Court of Appeals of Indiana
Sep 16, 2024
No. 23A-CR-2450 (Ind. App. Sep. 16, 2024)

Opinion

23A-CR-2450

09-16-2024

Trueth Korleon Griffin, Appellant-Defendant, v. State of Indiana, Appellee-Plaintiff.

ATTORNEY FOR APPELLANT Mark F. James Mark James Legal, LLC South Bend, Indiana ATTORNEYS FOR APPELLEE Theodore E. Rokita Attorney General of Indiana Tyler G. Banks Deputy Attorney General Indianapolis, Indiana


Pursuant to Ind. Appellate Rule 65(D), this Memorandum Decision is not binding precedent for any court and may be cited only for persuasive value or to establish res judicata, collateral estoppel, or law of the case.

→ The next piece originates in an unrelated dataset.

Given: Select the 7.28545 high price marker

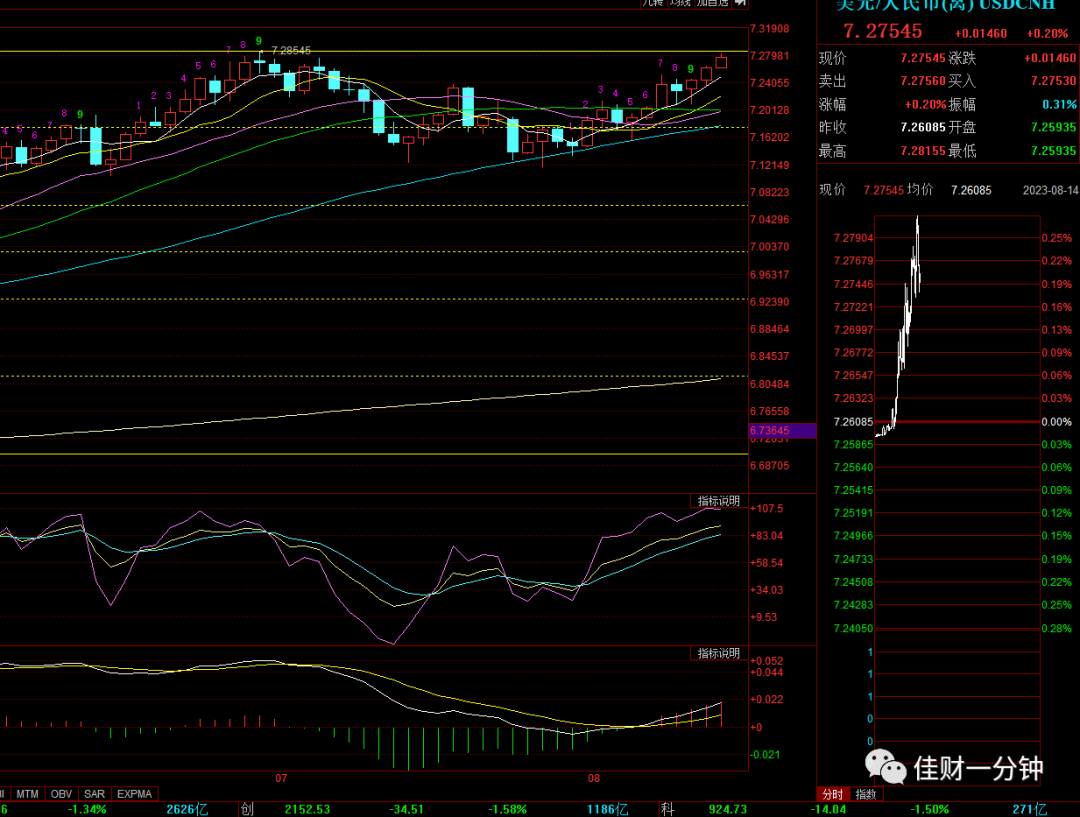Looking at the screenshot, I should 291,50.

Appeal from the St. Joseph Superior Court The Honorable Jeffrey L. Sanford, Judge Trial Court Cause No. 71D03-2112-F1-27

ATTORNEY FOR APPELLANT Mark F. James Mark James Legal, LLC South Bend, Indiana

ATTORNEYS FOR APPELLEE Theodore E. Rokita Attorney General of Indiana Tyler G. Banks Deputy Attorney General Indianapolis, Indiana

MEMORANDUM DECISION

ROBB, SENIOR JUDGE.

Statement of the Case

[¶ 1] Trueth Griffin appeals his convictions and sentences for aggravated battery and two counts of criminal recklessness, arguing insufficient evidence, instructional error, and inappropriate sentence. Finding no basis for reversal on any of these claims, we affirm.

Issues

[¶ 2] Griffin presents three issues for our review, which we restate as:

I. Whether there was sufficient evidence to support Griffin's convictions.
II. Whether the court erred in instructing the jury.
III. Whether Griffin's sentence is inappropriate.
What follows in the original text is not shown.